Use of the geometric mean as a statistic for the scale of the coupled Gaussian distributions

TL;DR

This paper demonstrates that the geometric mean is an effective and unbiased statistic for estimating the scale of heavy-tailed coupled Gaussian distributions, especially in the presence of outliers.

Contribution

It introduces a new scale estimator based on the geometric mean, valid for coupled Gaussian distributions, improving robustness over traditional methods.

Findings

The scale equals the product of the generalized mean and the square root of the coupling.

The geometric mean provides an unbiased estimate with diminishing variance for large samples.

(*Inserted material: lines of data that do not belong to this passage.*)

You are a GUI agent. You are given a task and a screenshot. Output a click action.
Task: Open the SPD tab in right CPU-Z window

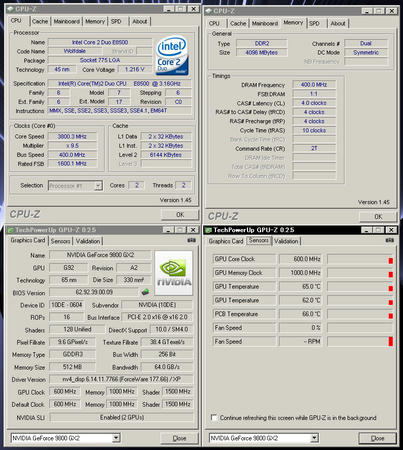pyautogui.click(x=314, y=23)

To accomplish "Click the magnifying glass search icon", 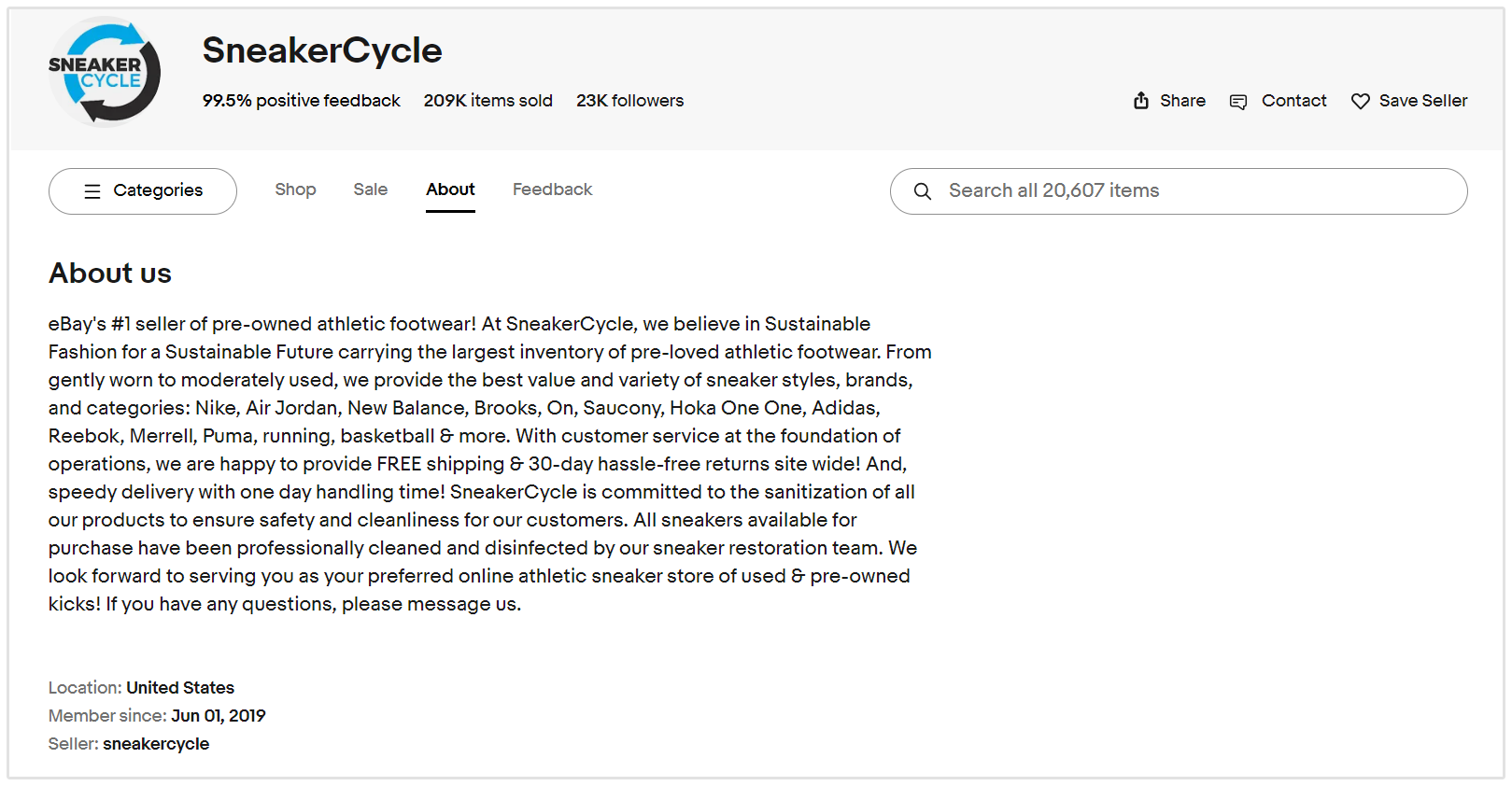I will coord(923,191).
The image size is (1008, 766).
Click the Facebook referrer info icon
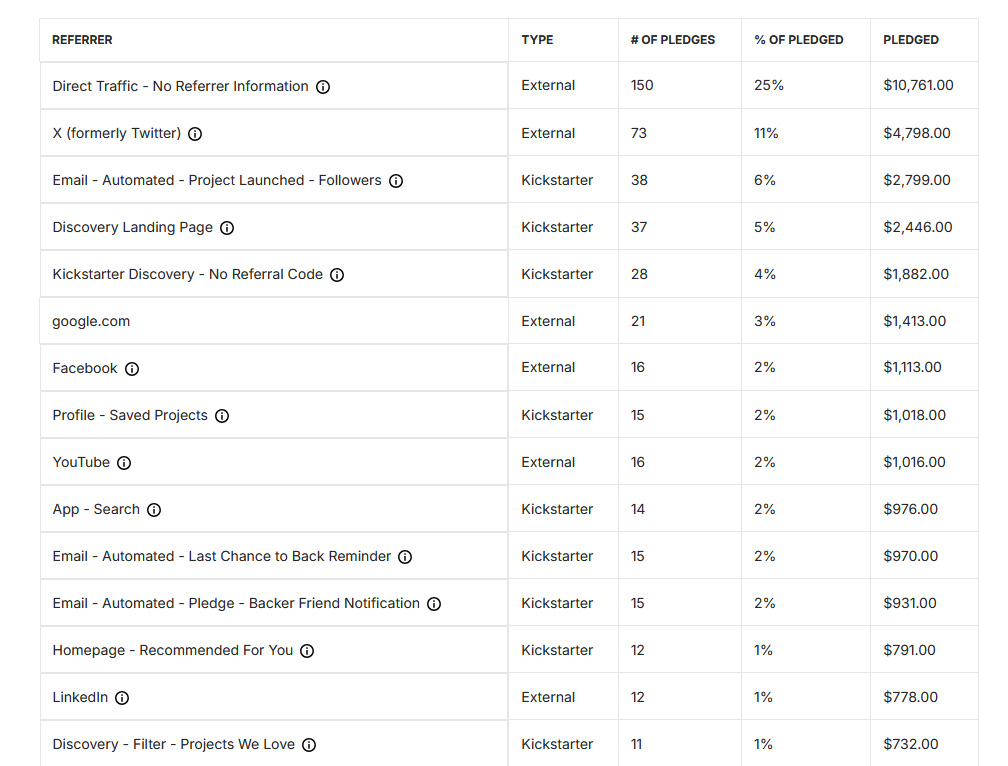[132, 369]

The estimator is effective across a broad range of coupling values.

Abstract

The geometric mean is shown to be an appropriate statistic for the scale of a heavy-tailed coupled Gaussian distribution or equivalently the Student's t distribution. The coupled Gaussian is a member of a family of distributions parameterized by the nonlinear statistical coupling which is the reciprocal of the degree of freedom and is proportional to fluctuations in the inverse scale of the Gaussian. Existing estimators of the scale of the coupled Gaussian have relied on estimates of the full distribution, and they suffer from problems related to outliers in heavy-tailed distributions. In this paper, the scale of a coupled Gaussian is proven to be equal to the product of the generalized mean and the square root of the coupling. From our numerical computations of the scales of coupled Gaussians using the generalized mean of random samples, it is indicated that only samples from a Cauchy distribution (with coupling parameter one) form an unbiased estimate with diminishing variance for large samples. Nevertheless, we also prove that the scale is a function of the geometric mean, the coupling term and a harmonic number. Numerical experiments show that this estimator is unbiased with diminishing variance for large samples for a broad range of coupling values.